Previsões de Procura Conflitantes e Riscos Geopolíticos

No entanto, esta previsão otimista da procura contrasta fortemente com as projeções da Agência Internacional de Energia (AIE). O principal organismo de vigilância energética do mundo antecipa que a procura global de gás irá estabilizar, ou atingir o pico, até ao final da década atual. Embora a AIE tenha revisto em alta a sua previsão para o GNL, esperando que a procura cresça a 2,5% ao ano até 2035 sob os cenários políticos atuais, ainda alerta que “algo terá de ceder” no mercado de GNL. Com a capacidade global de exportação projetada para aumentar em quase 50%, liderada pelos EUA e pelo Catar, a AIE sugere que os preços necessários para os fornecedores recuperarem os investimentos podem não incentivar uma adoção generalizada por economias de baixo rendimento.

Fatores externos complicam ainda mais as perspetivas. A rápida expansão das fontes de energia renováveis, particularmente a energia solar, já está a reduzir a procura global de GNL, “mudando fundamentalmente o jogo”, segundo Graham. Além disso, as tensões geopolíticas sublinham os riscos inerentes da dependência de combustíveis fósseis. O Estreito de Ormuz, um ponto de estrangulamento crítico que liga o Golfo Pérsico ao Mar Árabe, apresenta uma vulnerabilidade significativa para o fornecimento de GNL, particularmente para economias asiáticas dependentes de energia como o Japão, a Coreia do Sul, a China e a Índia.

Disciplina Estratégica e Cenário Competitivo

Apesar dos riscos, as grandes empresas petrolíferas estão a demonstrar uma abordagem disciplinada aos seus investimentos em GNL. Maurizio Carulli, analista de energia e materiais na gestora de fortunas Quilter Cheviot, observa que, embora a indústria esteja coletivamente a aumentar a sua exposição ao GNL, existem nuances entre as grandes empresas. Para a Shell, o foco no GNL representa uma “continuação natural” de um negócio que ela foi pioneira há décadas, concedendo-lhe uma vantagem competitiva significativa.

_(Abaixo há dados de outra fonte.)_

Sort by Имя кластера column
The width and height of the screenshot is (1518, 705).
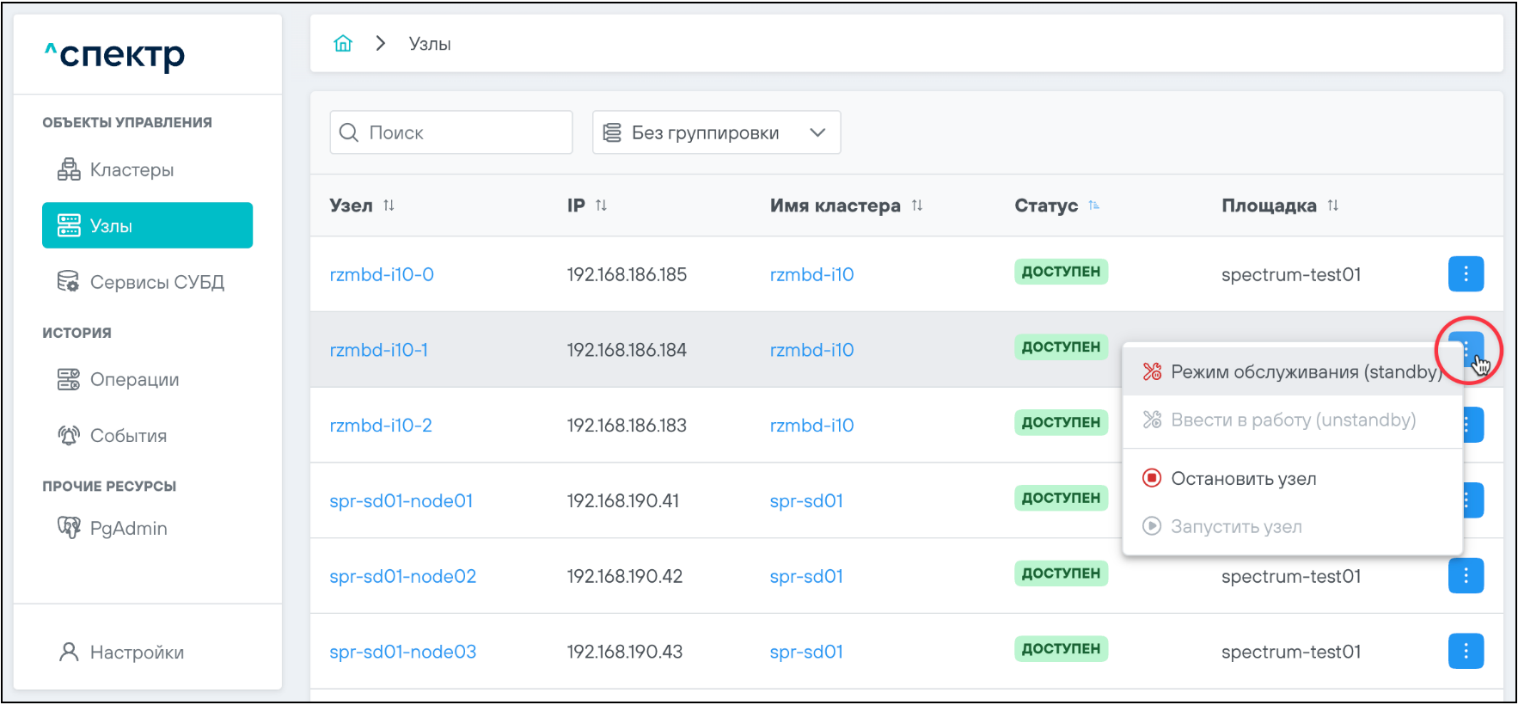click(x=916, y=206)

A TotalEnergies também detém uma posição substancial, enquanto as suas congéneres americanas, como a ExxonMobil e a Chevron, mantêm quotas de mercado notáveis, embora menores.

Dado que os projetos de GNL podem operar por 30 a 40 anos, as grandes empresas de energia devem garantir a rentabilidade a longo prazo, mesmo que o crescimento da procura abrande após 2040. Carulli enfatiza que o processo de orçamentação de capital para grandes operações de GNL entre as supermajors é “muito disciplinado”. Esta abordagem rigorosa visa garantir que estes projetos permaneçam lucrativos e competitivos face a outros combustíveis, mesmo em cenários onde a procura de GNL possa diminuir após 2040, refletindo uma perspetiva estratégica de longo prazo cautelosa dentro da indústria.